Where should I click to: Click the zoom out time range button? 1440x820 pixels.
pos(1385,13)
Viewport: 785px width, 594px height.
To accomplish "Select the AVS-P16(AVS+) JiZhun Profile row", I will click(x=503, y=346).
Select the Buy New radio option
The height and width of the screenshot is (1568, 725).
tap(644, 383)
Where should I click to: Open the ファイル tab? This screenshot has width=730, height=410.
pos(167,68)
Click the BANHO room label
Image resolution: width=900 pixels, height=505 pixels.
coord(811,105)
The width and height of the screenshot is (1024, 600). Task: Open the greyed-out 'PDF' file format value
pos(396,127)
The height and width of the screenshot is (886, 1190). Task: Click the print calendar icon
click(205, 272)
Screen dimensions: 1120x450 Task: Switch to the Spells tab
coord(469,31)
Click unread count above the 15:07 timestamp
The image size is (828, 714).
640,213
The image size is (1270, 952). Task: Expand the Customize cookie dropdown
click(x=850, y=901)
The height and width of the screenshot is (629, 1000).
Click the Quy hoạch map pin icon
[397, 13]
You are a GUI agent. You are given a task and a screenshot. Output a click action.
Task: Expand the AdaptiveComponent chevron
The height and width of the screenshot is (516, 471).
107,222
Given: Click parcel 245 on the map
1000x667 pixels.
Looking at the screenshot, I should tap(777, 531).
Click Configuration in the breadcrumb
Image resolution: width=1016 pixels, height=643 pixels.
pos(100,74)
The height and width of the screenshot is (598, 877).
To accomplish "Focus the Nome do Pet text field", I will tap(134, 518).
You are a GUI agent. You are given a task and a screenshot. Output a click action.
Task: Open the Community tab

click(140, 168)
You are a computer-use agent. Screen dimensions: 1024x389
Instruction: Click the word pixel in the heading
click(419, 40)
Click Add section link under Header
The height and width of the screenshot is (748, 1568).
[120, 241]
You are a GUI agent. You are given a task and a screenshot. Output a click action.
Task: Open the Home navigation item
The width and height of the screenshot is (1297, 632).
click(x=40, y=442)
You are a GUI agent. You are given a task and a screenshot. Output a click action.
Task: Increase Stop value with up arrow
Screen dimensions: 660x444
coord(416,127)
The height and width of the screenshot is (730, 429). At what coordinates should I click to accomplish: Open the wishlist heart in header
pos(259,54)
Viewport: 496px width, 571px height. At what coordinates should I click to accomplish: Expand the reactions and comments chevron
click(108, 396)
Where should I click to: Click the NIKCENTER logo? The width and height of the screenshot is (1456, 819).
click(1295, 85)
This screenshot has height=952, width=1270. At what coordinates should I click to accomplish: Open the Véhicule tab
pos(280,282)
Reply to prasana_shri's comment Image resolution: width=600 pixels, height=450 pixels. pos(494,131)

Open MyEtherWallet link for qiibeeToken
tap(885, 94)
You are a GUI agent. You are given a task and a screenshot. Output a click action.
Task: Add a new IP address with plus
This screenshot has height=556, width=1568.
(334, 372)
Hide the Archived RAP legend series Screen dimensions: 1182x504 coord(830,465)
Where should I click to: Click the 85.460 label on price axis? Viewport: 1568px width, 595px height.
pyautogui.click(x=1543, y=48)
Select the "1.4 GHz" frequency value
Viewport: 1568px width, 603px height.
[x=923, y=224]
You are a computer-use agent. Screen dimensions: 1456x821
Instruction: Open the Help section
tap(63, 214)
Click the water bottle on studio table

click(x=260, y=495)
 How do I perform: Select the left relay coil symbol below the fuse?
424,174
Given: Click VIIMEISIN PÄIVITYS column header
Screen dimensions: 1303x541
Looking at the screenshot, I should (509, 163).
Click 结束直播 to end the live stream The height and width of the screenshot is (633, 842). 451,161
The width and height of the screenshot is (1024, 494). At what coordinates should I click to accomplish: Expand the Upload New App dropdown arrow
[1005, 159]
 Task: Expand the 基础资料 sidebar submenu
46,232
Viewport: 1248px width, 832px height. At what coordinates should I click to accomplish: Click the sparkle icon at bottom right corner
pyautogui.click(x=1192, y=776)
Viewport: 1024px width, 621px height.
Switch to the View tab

● ● ● ● ●

### Exercise directions
Word for word, reproduce every record shown above.

### Completed exercise
Where should I click to: Click the zoom out time range button? 1440x820 pixels.
pos(1385,13)
Viewport: 785px width, 594px height.
To accomplish "Select the AVS-P16(AVS+) JiZhun Profile row", I will click(x=503, y=346).
Select the Buy New radio option
The height and width of the screenshot is (1568, 725).
tap(644, 383)
Where should I click to: Open the ファイル tab? This screenshot has width=730, height=410.
pos(167,68)
Click the BANHO room label
Image resolution: width=900 pixels, height=505 pixels.
coord(811,105)
The width and height of the screenshot is (1024, 600). Task: Open the greyed-out 'PDF' file format value
pos(396,127)
The height and width of the screenshot is (886, 1190). Task: Click the print calendar icon
click(205, 272)
Screen dimensions: 1120x450 Task: Switch to the Spells tab
coord(469,31)
Click unread count above the 15:07 timestamp
The image size is (828, 714).
640,213
The image size is (1270, 952). Task: Expand the Customize cookie dropdown
click(x=850, y=901)
The height and width of the screenshot is (629, 1000).
Click the Quy hoạch map pin icon
[397, 13]
You are a GUI agent. You are given a task and a screenshot. Output a click action.
Task: Expand the AdaptiveComponent chevron
The height and width of the screenshot is (516, 471).
107,222
Given: Click parcel 245 on the map
1000x667 pixels.
Looking at the screenshot, I should tap(777, 531).
Click Configuration in the breadcrumb
Image resolution: width=1016 pixels, height=643 pixels.
pos(100,74)
The height and width of the screenshot is (598, 877).
To accomplish "Focus the Nome do Pet text field", I will tap(134, 518).
You are a GUI agent. You are given a task and a screenshot. Output a click action.
Task: Open the Community tab

click(140, 168)
You are a computer-use agent. Screen dimensions: 1024x389
Instruction: Click the word pixel in the heading
click(419, 40)
Click Add section link under Header
The height and width of the screenshot is (748, 1568).
[120, 241]
You are a GUI agent. You are given a task and a screenshot. Output a click action.
Task: Open the Home navigation item
The width and height of the screenshot is (1297, 632).
click(x=40, y=442)
You are a GUI agent. You are given a task and a screenshot. Output a click action.
Task: Increase Stop value with up arrow
Screen dimensions: 660x444
coord(416,127)
The height and width of the screenshot is (730, 429). At what coordinates should I click to accomplish: Open the wishlist heart in header
pos(259,54)
Viewport: 496px width, 571px height. At what coordinates should I click to accomplish: Expand the reactions and comments chevron
click(108, 396)
Where should I click to: Click the NIKCENTER logo? The width and height of the screenshot is (1456, 819).
click(1295, 85)
This screenshot has height=952, width=1270. At what coordinates should I click to accomplish: Open the Véhicule tab
pos(280,282)
Reply to prasana_shri's comment Image resolution: width=600 pixels, height=450 pixels. pos(494,131)

Open MyEtherWallet link for qiibeeToken
tap(885, 94)
You are a GUI agent. You are given a task and a screenshot. Output a click action.
Task: Add a new IP address with plus
This screenshot has height=556, width=1568.
(334, 372)
Hide the Archived RAP legend series Screen dimensions: 1182x504 coord(830,465)
Where should I click to: Click the 85.460 label on price axis? Viewport: 1568px width, 595px height.
pyautogui.click(x=1543, y=48)
Select the "1.4 GHz" frequency value
Viewport: 1568px width, 603px height.
[x=923, y=224]
You are a computer-use agent. Screen dimensions: 1456x821
Instruction: Open the Help section
tap(63, 214)
Click the water bottle on studio table

click(x=260, y=495)
 How do I perform: Select the left relay coil symbol below the fuse?
424,174
Given: Click VIIMEISIN PÄIVITYS column header
Screen dimensions: 1303x541
Looking at the screenshot, I should (509, 163).
Click 结束直播 to end the live stream The height and width of the screenshot is (633, 842). 451,161
The width and height of the screenshot is (1024, 494). At what coordinates should I click to accomplish: Expand the Upload New App dropdown arrow
[1005, 159]
 Task: Expand the 基础资料 sidebar submenu
46,232
Viewport: 1248px width, 832px height. At what coordinates should I click to accomplish: Click the sparkle icon at bottom right corner
pyautogui.click(x=1192, y=776)
Viewport: 1024px width, 621px height.
Switch to the View tab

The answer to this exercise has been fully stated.